### Work required
Extract each line holding the word "dropdown" from the entries.

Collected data
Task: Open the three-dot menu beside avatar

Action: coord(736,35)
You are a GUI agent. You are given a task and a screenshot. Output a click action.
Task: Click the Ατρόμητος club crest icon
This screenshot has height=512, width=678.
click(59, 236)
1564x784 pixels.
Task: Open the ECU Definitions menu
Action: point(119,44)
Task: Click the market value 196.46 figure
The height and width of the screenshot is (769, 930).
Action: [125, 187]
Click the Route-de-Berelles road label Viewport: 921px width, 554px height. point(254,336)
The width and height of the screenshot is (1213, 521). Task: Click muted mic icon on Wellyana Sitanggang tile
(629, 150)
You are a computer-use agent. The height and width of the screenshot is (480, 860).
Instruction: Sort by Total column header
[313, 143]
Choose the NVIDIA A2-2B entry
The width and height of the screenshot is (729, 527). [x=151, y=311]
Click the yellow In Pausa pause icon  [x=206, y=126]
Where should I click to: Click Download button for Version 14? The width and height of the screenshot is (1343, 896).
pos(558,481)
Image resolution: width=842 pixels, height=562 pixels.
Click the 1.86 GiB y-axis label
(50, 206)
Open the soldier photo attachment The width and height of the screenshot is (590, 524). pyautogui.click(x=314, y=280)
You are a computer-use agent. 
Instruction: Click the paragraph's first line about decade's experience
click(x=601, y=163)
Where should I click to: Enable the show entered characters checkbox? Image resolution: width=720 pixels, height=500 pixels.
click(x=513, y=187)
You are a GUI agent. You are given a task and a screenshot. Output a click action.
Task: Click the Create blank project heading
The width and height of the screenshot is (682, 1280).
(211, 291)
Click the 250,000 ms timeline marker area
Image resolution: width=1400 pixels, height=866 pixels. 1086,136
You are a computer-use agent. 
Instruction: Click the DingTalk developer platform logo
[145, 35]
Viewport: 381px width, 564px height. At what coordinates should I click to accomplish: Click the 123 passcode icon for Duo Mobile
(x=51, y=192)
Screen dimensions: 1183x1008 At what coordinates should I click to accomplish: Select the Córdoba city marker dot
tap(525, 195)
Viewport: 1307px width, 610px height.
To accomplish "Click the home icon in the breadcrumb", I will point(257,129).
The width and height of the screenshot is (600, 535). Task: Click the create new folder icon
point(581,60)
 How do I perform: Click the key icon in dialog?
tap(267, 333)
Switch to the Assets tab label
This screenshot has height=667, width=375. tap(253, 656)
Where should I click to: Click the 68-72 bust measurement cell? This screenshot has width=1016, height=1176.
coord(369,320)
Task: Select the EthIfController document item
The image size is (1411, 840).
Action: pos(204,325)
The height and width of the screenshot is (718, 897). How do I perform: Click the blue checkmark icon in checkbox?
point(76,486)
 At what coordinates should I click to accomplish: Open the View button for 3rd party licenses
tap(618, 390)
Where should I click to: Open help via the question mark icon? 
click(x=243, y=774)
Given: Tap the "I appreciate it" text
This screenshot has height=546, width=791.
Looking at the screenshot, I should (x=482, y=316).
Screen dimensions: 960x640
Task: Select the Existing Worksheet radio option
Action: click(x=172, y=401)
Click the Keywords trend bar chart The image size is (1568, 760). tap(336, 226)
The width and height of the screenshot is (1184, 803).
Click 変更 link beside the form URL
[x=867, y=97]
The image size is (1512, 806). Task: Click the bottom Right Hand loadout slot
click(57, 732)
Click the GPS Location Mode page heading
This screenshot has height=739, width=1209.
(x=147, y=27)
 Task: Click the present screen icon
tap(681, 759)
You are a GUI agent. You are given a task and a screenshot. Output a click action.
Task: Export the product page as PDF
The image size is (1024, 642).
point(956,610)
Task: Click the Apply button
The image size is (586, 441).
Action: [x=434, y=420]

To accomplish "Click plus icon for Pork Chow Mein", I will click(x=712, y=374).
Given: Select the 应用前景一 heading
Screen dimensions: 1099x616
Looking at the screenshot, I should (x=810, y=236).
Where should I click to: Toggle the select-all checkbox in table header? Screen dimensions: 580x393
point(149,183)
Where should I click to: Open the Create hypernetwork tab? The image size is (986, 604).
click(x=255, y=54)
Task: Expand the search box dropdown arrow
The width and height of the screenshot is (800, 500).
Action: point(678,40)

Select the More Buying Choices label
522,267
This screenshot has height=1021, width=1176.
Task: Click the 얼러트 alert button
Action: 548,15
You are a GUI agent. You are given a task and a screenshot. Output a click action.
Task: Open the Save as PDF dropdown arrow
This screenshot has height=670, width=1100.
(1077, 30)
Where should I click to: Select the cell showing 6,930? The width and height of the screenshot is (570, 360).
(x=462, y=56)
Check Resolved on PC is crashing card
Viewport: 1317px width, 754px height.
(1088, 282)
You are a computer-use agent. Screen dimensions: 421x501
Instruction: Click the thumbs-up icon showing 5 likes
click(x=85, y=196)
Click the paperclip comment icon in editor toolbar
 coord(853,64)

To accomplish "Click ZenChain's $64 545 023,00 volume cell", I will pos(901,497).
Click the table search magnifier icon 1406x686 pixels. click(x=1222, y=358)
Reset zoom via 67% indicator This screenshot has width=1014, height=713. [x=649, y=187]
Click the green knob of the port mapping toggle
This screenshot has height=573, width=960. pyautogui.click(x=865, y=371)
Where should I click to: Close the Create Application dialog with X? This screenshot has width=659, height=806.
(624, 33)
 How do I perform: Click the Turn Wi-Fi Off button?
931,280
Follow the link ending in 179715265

### Task result
Task: Expand the search box dropdown arrow
Task: Open the Save as PDF dropdown arrow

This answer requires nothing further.